13. „Rückmeldung“ die Unterrichtung des Hinweisgebers über die geplanten oder bereits ergriffenen Folgemaßnahmen und die Gründe für diese Folgemaßnahmen;

14. „zuständige Behörde“ die nationale Behörde, die benannt wurde, um Meldungen nach Kapitel III entgegenzunehmen und dem Hinweisgeber Rückmeldung zu geben und/oder als die Behörde benannt wurde, welche die in dieser Richtlinie vorgesehenen Aufgaben — insbesondere in Bezug auf etwaige Folgemaßnahmen — erfüllt.

Artikel 6 - Voraussetzungen für den Schutz von Hinweisgebern

(1)   Hinweisgeber haben Anspruch auf Schutz nach dieser Richtlinie, sofern

a) sie hinreichenden Grund zu der Annahme hatten, dass die gemeldeten Informationen über Verstöße zum Zeitpunkt der Meldung der Wahrheit entsprachen und dass diese Informationen in den Anwendungsbereich dieser Richtlinie fielen, und

b) sie intern gemäß Artikel 7 oder extern gemäß Artikel 10 Meldung erstattet haben oder eine Offenlegung gemäß Artikel 15 vorgenommen haben.

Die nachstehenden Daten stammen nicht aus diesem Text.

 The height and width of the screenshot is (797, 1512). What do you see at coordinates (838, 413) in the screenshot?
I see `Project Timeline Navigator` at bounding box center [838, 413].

(2)   Unbeschadet der nach Unionsrecht bestehenden Verpflichtungen in Bezug auf anonyme Meldungen berührt diese Richtlinie nicht die Befugnis der Mitgliedstaaten zu entscheiden, ob juristische Personen des privaten oder öffentlichen Sektors und zuständige Behörden zur Entgegennahme und Weiterverfolgung anonymer Meldungen von Verstößen verpflichtet sind.

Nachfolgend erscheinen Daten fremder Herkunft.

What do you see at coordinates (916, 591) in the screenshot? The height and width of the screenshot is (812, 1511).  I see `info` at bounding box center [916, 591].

(3)   Personen, die Informationen über Verstöße anonym gemeldet oder offengelegt haben, anschließend jedoch identifiziert wurden und Repressalien erleiden, haben dennoch Anspruch auf Schutz gemäß Kapitel VI, sofern sie die Voraussetzungen gemäß Absatz 1 erfüllen.

(4)   Personen, die den zuständigen Organen, Einrichtungen oder sonstigen Stellen der Union in den Anwendungsbereich dieser Richtlinie fallende Verstöße melden, haben unter den gleichen Bedingungen Anspruch auf Schutz im Rahmen dieser Richtlinie wie Personen, die extern Meldung erstatten.